La calle se transforma, por unos metros, en un puente o vía elevada sobre las cuatro pistas de la carretera que corre hundida entre las calles y construcciones del centro de la ciudad. Para quien transita en auto por la calle el que ésta se cruce en alto con la autopista es un dato imperceptible por irrelevante. El tráfico urbano apenas se percata del de la carretera de alta velocidad con el que se entrecruza. Es al peatón, al raro individuo que transita a pie y tiene que cruzar el tramo de calle elevado, al quien se le manifiesta en toda su energía el poder pavoroso del cruce de calle y carretera: calle de tráfico temible por lo próximo y ajeno al que camina; carretera, abajo, de ruido aterrador --decibeles que el oído apenas soporta--y vigoroso pasar de vehículos a toda velocidad, como amenazándose en persecución desaforada. Hay en ese flujo desmedido un tal nivel de energía desatada, una tal fuerza, que no puede sino manifestarse como un impulso avasallador y destructivo. Como con el cauce enrabiado de un río de montaña, el tráfico ensordecedor de la autopista y su energía producen en quien lo ve y escucha desde lo alto de la calle el vértigo del vórtice absorbente, la atracción fatal de lo violento.

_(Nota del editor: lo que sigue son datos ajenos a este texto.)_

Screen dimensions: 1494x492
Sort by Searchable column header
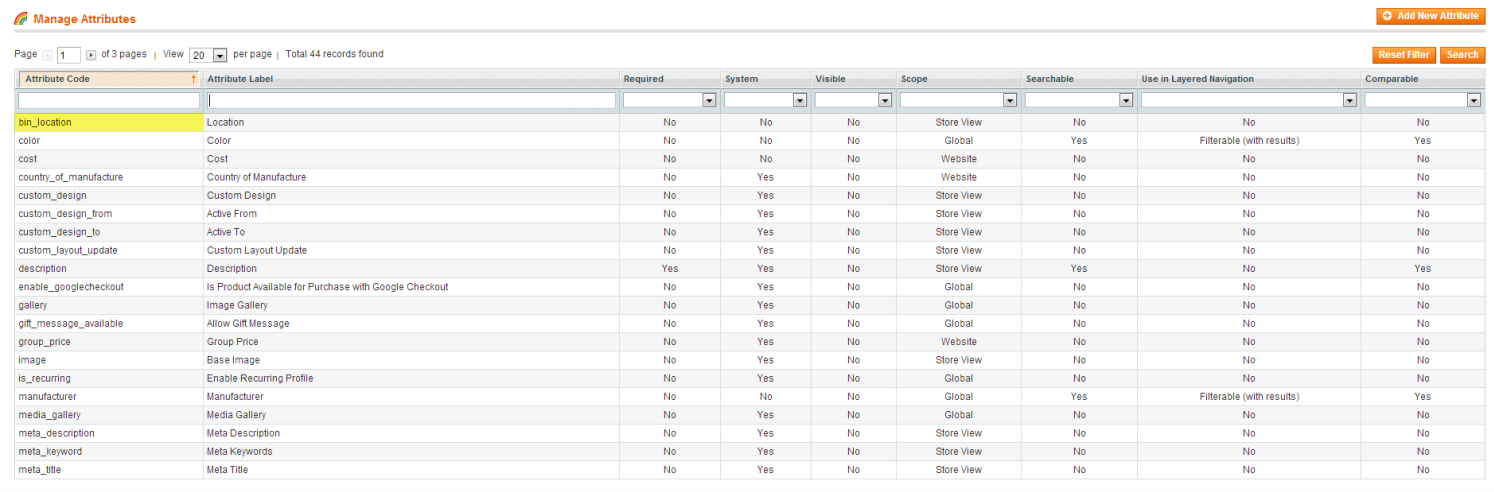point(1049,79)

Apresura el paso el transeúnte --apresurados pulso y respiración-- cruza la autopista y se aleja; todavía a la distancia escucha como ensordecido al ruido indescriptible --no es ni riada ni huracán; tal vez alguna maquinaria demoledora-- del furioso tráfico de la vía de alta velocidad. Avance desmesurado, parcial imagen de los siglos de progreso y su potencia devastadora.
El golpe del auto, que al volver la esquina lo atropella en su premura ciega de máquina en movimiento ajeno al paso lento del transeúnte, le disloca una rodilla y le quiebra la otra pierna. Al caer sobre el pavimento sucio de aceite derramado y caucho calcinado tiene al agredido la visión desagradable, penosa, del animal destripado en medio de la autopista y siente el azote de la triste indignación que tal inútil sacrificio le produce cada vez que él mismo maneja a toda velocidad --insensible, poderoso-- por la carretera que lo lleva a ninguna parte.
El ruido del tráfico no cesa, incluso en el sopor de la inconciencia.